= Trecho fornecido =
== == ==

A mobilização comunitária, segundo professores da UERJ, é fundamental para o combate à dengue e começa com a conscientização da população. A agente comunitária de saúde Larissa Nitael, atuante na Clínica da Família Ernani Braga em Santa Cruz, explica que a unidade realiza campanhas em mercados e condomínios para conscientizar as pessoas sobre a importância da imunização e do combate aos focos. A agente Flávia Santana, que trabalha na mesma clínica, confirma a atuação dos Agentes de Vigilância em Saúde (AVS), que “fazem visitas nas casas para poder conscientizar quanto aos cuidados, o que a população pode fazer para evitar a propagação das doenças”. Em alguns casos, enfermeiros e técnicos vão até a casa de pessoas que têm mais dificuldade ou resistência para ir à clínica, levando a vacina para tentar convencê-las.

== == ==

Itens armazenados
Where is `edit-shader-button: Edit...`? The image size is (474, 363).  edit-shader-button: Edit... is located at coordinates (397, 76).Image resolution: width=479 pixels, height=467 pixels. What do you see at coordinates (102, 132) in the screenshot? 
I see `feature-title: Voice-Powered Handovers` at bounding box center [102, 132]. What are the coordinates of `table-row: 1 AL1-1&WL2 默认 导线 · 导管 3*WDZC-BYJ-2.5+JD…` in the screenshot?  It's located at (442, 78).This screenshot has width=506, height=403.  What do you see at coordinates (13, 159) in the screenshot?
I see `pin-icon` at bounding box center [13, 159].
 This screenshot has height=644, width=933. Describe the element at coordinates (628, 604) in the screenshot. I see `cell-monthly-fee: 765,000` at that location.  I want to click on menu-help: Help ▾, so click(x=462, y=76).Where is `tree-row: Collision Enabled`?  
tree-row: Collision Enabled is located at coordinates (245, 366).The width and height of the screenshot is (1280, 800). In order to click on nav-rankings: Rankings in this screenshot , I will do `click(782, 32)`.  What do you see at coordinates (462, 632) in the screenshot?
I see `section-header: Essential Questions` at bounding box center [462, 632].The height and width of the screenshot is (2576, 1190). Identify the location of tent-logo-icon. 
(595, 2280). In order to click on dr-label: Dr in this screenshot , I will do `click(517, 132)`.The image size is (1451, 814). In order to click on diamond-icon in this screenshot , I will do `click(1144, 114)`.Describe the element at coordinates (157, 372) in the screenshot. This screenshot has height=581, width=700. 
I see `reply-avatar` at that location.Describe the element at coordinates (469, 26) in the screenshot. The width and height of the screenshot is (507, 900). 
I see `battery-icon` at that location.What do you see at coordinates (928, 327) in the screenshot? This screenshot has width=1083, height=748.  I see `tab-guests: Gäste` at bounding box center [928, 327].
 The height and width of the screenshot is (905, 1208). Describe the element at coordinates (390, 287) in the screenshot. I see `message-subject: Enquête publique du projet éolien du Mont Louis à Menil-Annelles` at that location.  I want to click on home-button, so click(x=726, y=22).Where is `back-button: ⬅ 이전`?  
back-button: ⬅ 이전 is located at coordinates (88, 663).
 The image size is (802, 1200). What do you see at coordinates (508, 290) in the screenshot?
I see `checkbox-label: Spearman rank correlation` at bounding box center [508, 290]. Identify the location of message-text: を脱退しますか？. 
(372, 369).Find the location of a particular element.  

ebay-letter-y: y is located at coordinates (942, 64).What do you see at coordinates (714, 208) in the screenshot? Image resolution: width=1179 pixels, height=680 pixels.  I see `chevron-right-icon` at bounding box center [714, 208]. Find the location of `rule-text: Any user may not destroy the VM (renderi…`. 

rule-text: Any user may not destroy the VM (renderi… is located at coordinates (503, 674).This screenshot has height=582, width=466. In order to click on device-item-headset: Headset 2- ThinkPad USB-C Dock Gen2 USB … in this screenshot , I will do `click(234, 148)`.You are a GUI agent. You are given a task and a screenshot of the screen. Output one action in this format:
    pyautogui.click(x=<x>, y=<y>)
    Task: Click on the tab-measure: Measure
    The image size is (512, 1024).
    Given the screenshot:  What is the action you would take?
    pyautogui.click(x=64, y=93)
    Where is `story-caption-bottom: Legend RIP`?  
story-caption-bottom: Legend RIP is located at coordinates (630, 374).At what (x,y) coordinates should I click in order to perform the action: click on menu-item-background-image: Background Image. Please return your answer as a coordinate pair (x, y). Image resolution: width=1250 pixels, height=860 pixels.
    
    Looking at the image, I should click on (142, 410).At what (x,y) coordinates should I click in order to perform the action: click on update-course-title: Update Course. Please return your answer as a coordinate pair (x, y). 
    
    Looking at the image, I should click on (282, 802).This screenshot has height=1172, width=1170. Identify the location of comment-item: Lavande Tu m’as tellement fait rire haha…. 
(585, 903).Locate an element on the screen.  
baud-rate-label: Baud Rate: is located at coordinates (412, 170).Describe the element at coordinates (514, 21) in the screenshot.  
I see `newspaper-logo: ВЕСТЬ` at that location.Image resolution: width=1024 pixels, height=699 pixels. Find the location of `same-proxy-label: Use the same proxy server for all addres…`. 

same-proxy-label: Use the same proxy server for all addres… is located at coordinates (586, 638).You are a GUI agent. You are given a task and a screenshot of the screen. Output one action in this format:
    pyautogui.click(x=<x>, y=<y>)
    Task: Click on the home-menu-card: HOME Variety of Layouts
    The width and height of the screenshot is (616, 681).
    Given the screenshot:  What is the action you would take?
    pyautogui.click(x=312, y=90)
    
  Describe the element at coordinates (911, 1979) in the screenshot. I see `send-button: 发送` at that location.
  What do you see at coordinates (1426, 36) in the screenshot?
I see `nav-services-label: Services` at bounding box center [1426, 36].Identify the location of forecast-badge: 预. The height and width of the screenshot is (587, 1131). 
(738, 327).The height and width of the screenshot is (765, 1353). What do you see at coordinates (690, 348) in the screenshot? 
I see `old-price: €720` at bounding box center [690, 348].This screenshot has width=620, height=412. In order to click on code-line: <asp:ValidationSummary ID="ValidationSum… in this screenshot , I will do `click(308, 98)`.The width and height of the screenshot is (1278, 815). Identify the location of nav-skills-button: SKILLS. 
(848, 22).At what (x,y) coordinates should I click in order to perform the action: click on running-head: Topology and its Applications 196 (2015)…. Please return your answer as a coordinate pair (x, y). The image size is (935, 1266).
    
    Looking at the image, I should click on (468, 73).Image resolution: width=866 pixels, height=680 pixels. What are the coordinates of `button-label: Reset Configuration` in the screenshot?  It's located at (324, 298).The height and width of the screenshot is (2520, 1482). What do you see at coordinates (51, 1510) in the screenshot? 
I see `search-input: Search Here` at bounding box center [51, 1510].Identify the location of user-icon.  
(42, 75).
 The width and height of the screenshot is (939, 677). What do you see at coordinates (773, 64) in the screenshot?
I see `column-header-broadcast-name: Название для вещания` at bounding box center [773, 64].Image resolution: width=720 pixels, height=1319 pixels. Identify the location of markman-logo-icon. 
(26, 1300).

== == ==

= O que fazer =
A - Segundo o trecho sobre o combate à dengue, em qual clínica trabalha a agente comunitária de saúde Larissa Nitael?
B - Devolva, sem alterações, a parte do trecho sobre o combate à dengue que começa com as palavras "A mobilização comunitária, segundo" e termina com "para tentar convencê-las.".
C - Retome o trecho sobre o combate à dengue a partir da última frase apresentada.

= Respostas =
A - Na Clínica da Família Ernani Braga, em Santa Cruz.

B -
A mobilização comunitária, segundo professores da UERJ, é fundamental para o combate à dengue e começa com a conscientização da população. A agente comunitária de saúde Larissa Nitael, atuante na Clínica da Família Ernani Braga em Santa Cruz, explica que a unidade realiza campanhas em mercados e condomínios para conscientizar as pessoas sobre a importância da imunização e do combate aos focos. A agente Flávia Santana, que trabalha na mesma clínica, confirma a atuação dos Agentes de Vigilância em Saúde (AVS), que “fazem visitas nas casas para poder conscientizar quanto aos cuidados, o que a população pode fazer para evitar a propagação das doenças”. Em alguns casos, enfermeiros e técnicos vão até a casa de pessoas que têm mais dificuldade ou resistência para ir à clínica, levando a vacina para tentar convencê-las.

C -
Além das medidas de controle do mosquito, a vacinação surge como uma nova estratégia de saúde pública. A vacina contra a dengue, segura e aprovada pela Anvisa, é eficaz contra os quatro sorotipos virais da doença (DENV-1, DENV-2, DENV-3 e DENV-4). Disponibilizada pelo SUS em 2024, o esquema vacinal é composto por duas doses, com intervalo de três meses. A vacina está disponível para pessoas de 10 a 20 anos. Em maio, a Secretaria de Estado de Saúde do Rio ampliou a vacinação para todos os municípios.
A técnica de enfermagem Rose Silva, da Clínica da Família Ernani Braga, afirma que a procura tem sido alta, mas ressalta que a vacina deve ser administrada exclusivamente dentro da clínica, pois, em caso de reação adversa, o paciente precisa estar no local para ser revertido o choque anafilático.
Contudo, a desinformação e a resistência ainda são obstáculos para conter a dengue. A agente comunitária de saúde Flávia Santana nota que muitas pessoas ainda têm resistência para tomar a vacina. Ela explica que as pessoas não estão confiantes em se vacinar, pois associam erroneamente o ato ao agravamento de doenças anteriores.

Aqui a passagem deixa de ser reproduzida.